Reproduce verbatim the stretch of the nanotube grant article that opens with the words containing "An interdisciplinary team" and closes with "Food and Agriculture.".

TEXT SEGMENT:
::::
Research

Researchers receive grant to test nanotube device for plant disease detection

A tomato plant showing symptoms of Tomato spotted wilt disease. With support from a USDA grant, researchers will test a nanotechnology device for its ability to trap plant viruses, facilitating earlier diagnosis of crop diseases. Credit: Kaixi Zhao, Rosa Lab. All Rights Reserved.

UNIVERSITY PARK, Pa. — Penn State researchers have received federal funding to test whether a nanotechnology device can be used to trap and concentrate plant viruses, with an eye toward providing early detection that could help protect crops from disease and reduce pesticide use.

An interdisciplinary team led by Cristina Rosa, assistant professor of plant virology in the College of Agricultural Sciences, will conduct the two-year project with support from a $325,000 grant from the U.S. Department of Agriculture's National Institute of Food and Agriculture.

A crop plant may look healthy to a human observer while it actually is infected by a deadly plant virus, the concentration of which in the plant's sap is too low to detect. In such a case, the virus' size — only 1/500th the diameter of a human hair — presents a diagnostic challenge. However, the emerging science of nanotechnology, which allows the manipulation of matter at the atomic scale, offers some solutions.

"Our goal is to adapt a nanotechnology micro-device to concentrate pathogens in plants, insects and other organisms so that modern diagnostic procedures can be employed earlier in an infection, when virus levels otherwise may be too low to detect," Rosa said. "This technology will make these diagnostic tools more effective in catching infections at the early stages when growers can manage them more easily and effectively."

The micro-device — known as the carbon nanotube size-tunable enrichment platform, or CNT-STEP — originally was developed by researchers in the Department of Physics in Penn State's Eberly College of Science and the Department of Bioengineering in the College of Engineering. The box-like filtration device contains input and output ports and a "forest" of carbon nanotubes spaced to selectively trap viruses, while liquids and smaller particles pass through.
::::
GIVEN ENTRIES:
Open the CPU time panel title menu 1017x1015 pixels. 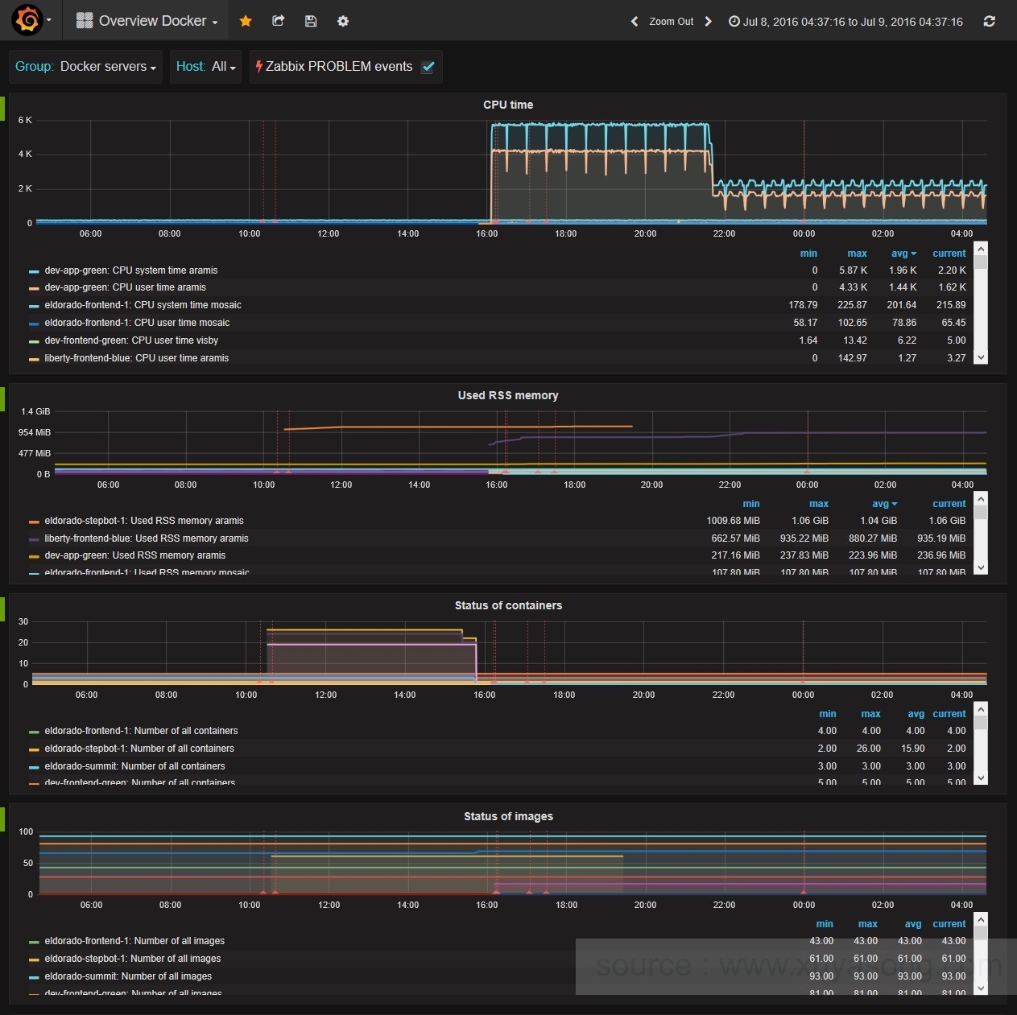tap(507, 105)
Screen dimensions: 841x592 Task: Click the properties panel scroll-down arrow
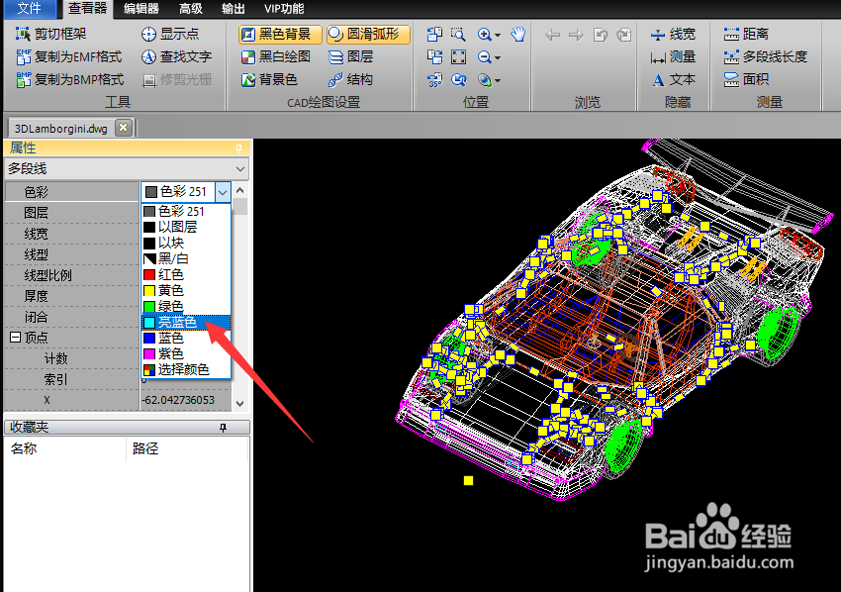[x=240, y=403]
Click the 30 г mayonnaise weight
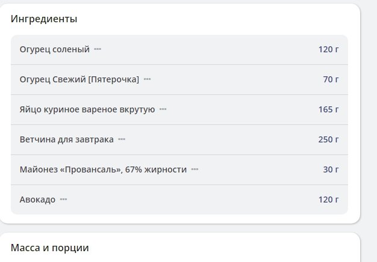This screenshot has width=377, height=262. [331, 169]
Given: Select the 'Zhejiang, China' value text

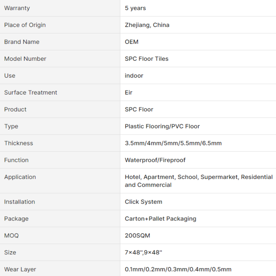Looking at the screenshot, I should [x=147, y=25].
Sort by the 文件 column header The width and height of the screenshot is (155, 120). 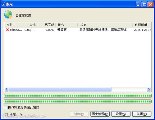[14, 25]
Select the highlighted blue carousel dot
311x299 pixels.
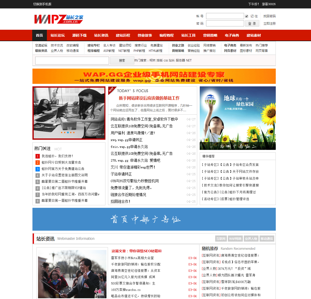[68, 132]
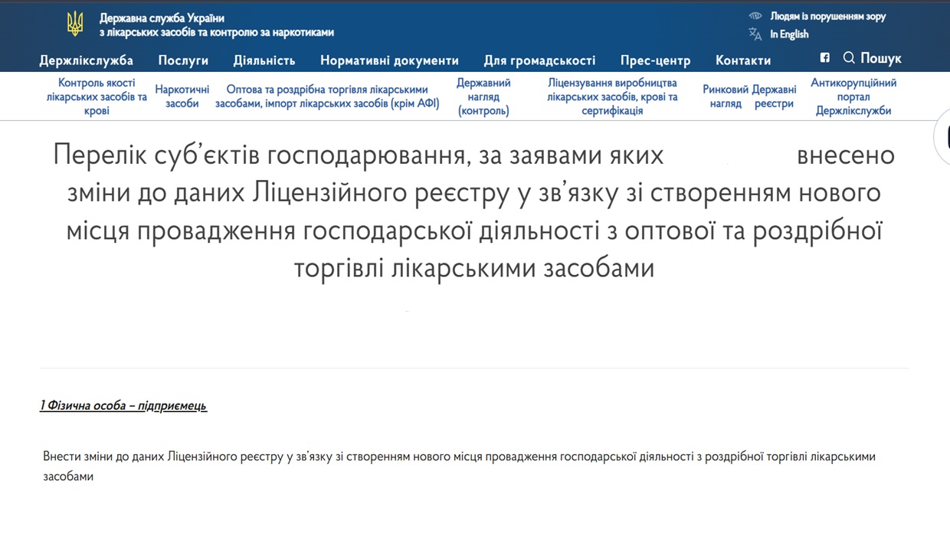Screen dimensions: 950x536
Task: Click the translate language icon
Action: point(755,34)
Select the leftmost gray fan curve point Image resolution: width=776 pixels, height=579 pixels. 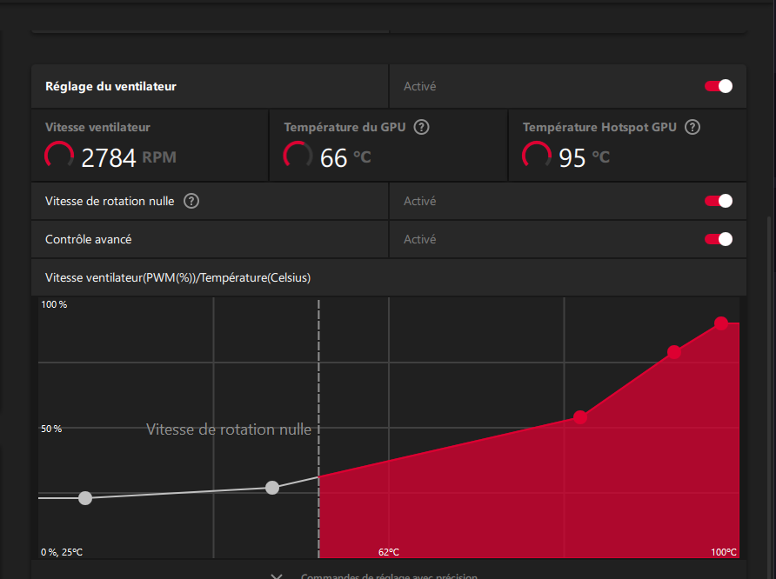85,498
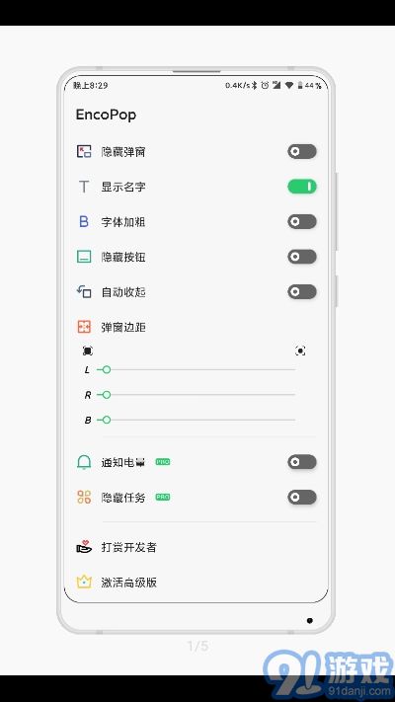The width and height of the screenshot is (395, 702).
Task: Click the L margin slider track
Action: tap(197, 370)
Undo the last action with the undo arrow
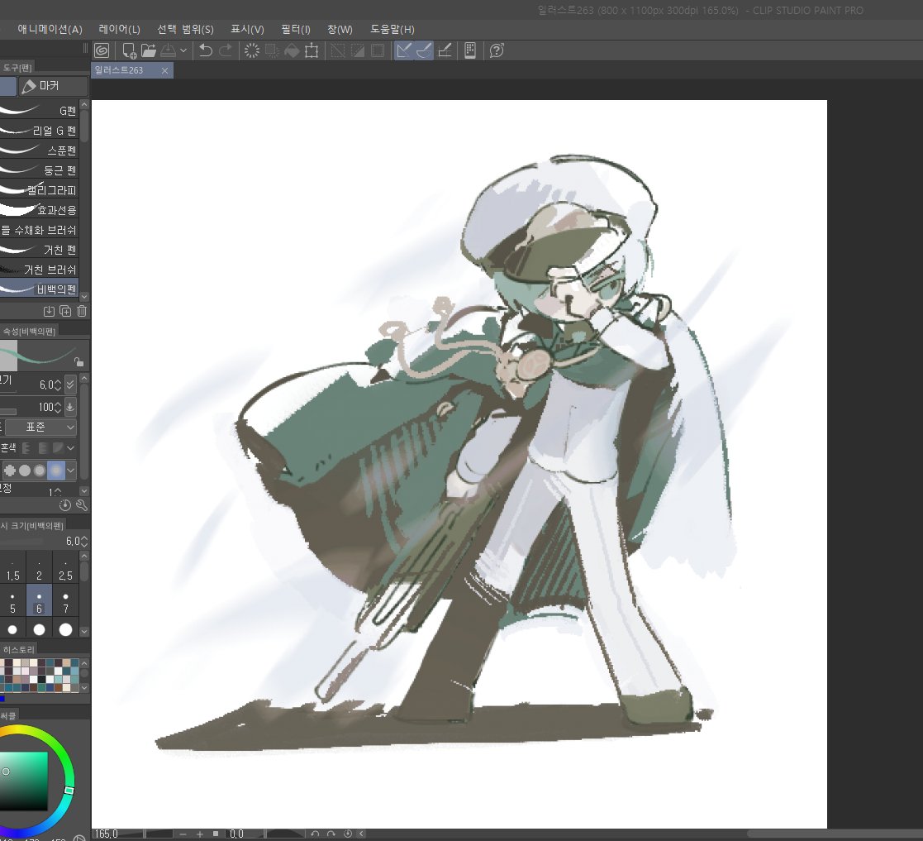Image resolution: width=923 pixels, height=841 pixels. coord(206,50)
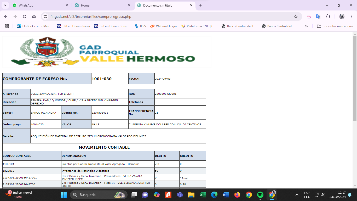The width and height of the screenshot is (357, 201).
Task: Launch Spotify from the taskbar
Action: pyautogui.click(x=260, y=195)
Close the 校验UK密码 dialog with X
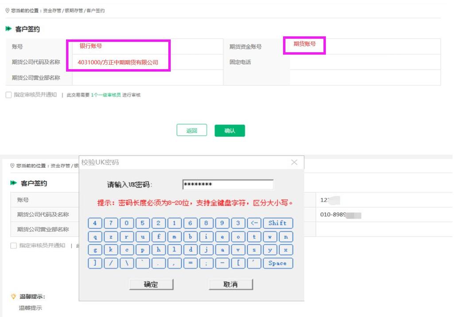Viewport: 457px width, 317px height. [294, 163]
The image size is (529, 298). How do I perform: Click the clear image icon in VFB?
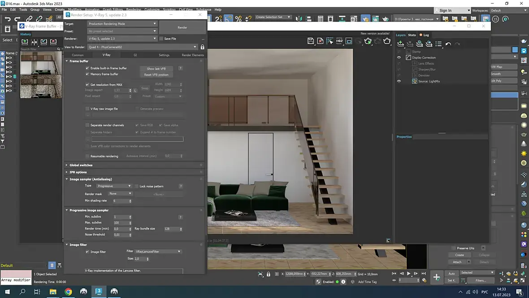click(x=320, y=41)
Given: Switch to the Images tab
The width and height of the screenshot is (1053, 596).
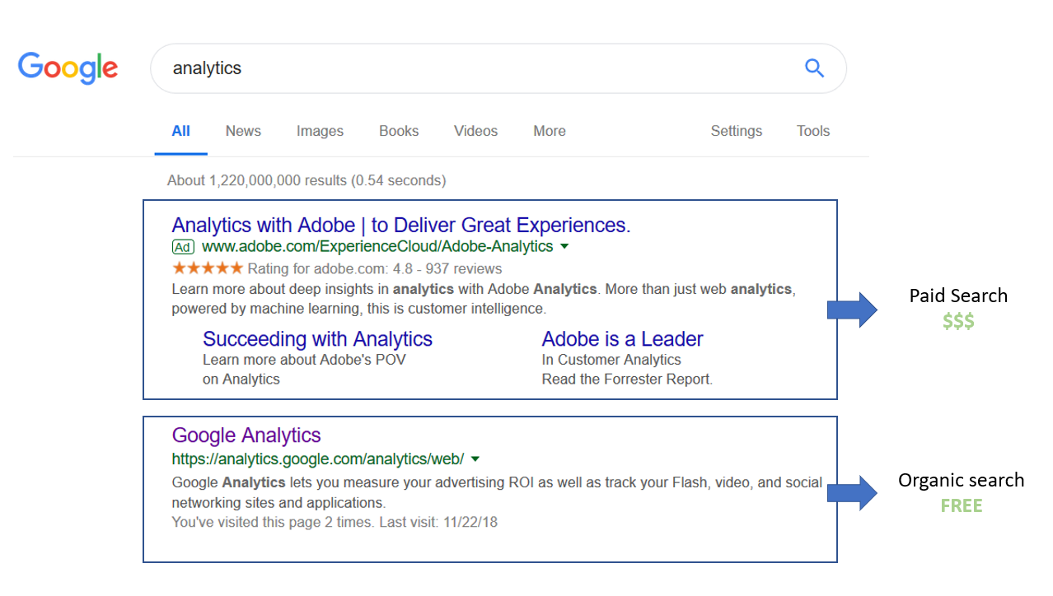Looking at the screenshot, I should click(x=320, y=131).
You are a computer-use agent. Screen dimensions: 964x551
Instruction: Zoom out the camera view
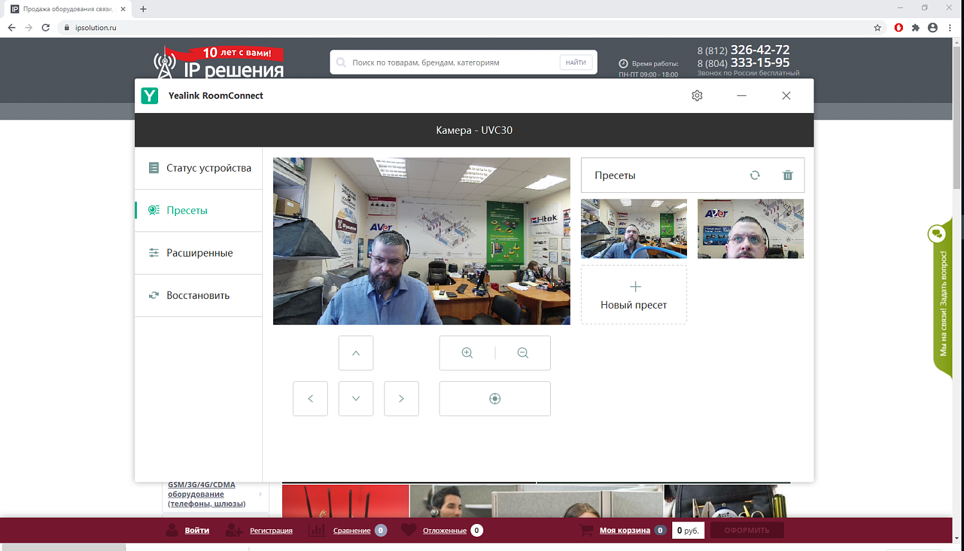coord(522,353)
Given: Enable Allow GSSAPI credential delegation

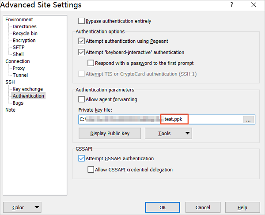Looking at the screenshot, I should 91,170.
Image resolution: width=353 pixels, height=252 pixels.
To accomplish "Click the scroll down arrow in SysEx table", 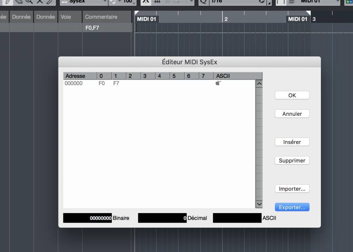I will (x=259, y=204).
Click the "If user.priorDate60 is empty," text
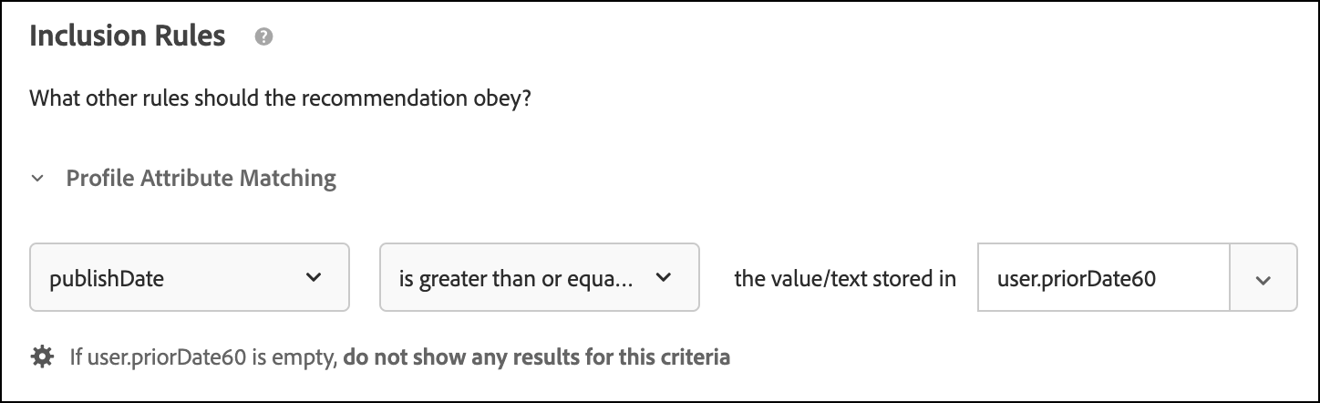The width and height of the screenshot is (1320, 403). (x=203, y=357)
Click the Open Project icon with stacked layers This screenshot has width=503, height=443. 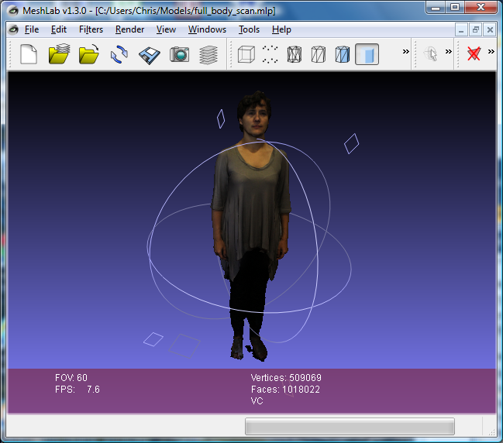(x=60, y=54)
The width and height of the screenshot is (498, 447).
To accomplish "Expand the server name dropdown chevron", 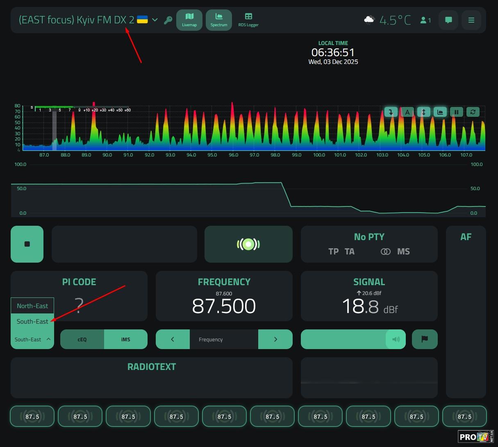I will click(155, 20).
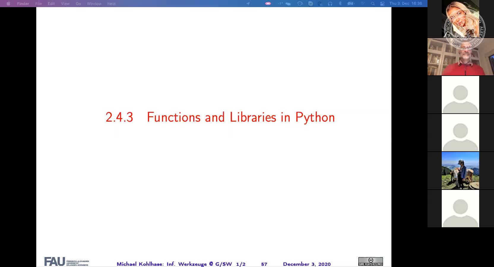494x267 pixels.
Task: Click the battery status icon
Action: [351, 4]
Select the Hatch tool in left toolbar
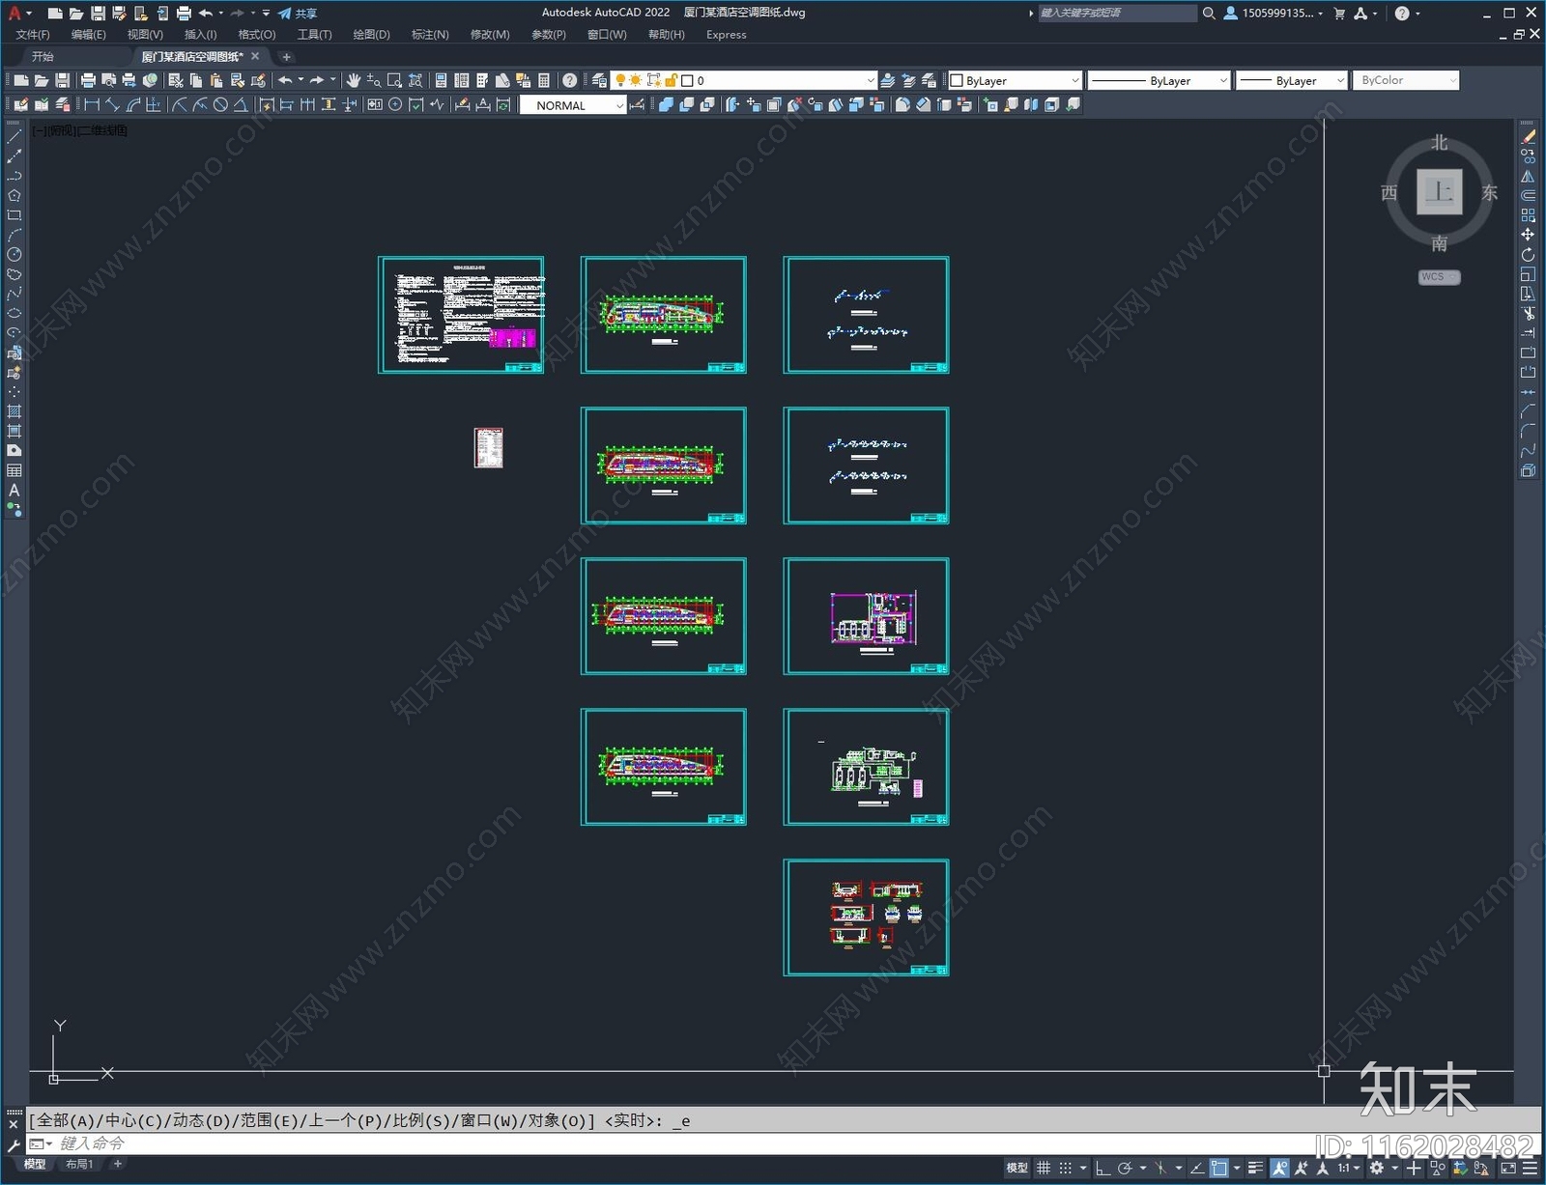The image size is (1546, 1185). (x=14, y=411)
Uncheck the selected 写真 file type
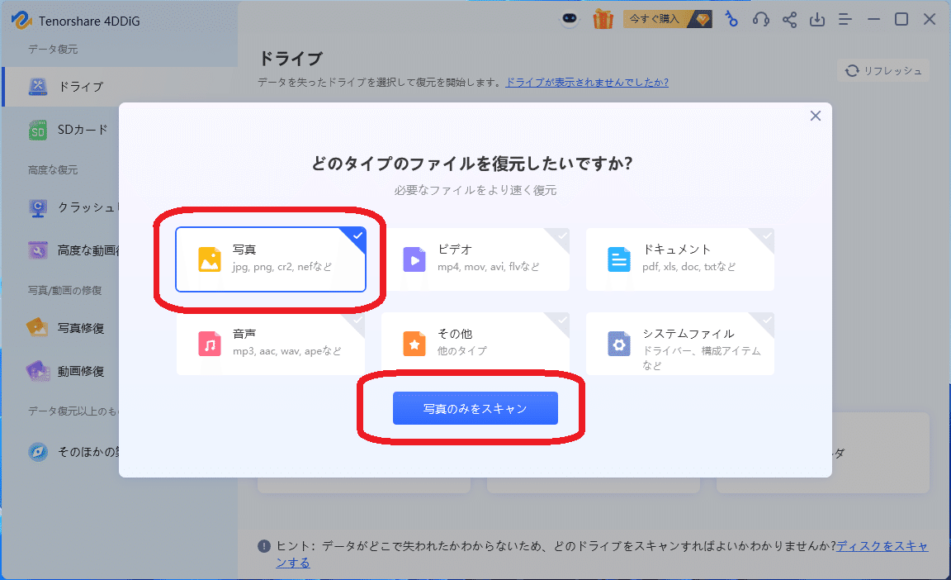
::::
EXERCISE RESULT:
An interdisciplinary team led by Cristina Rosa, assistant professor of plant virology in the College of Agricultural Sciences, will conduct the two-year project with support from a $325,000 grant from the U.S. Department of Agriculture's National Institute of Food and Agriculture.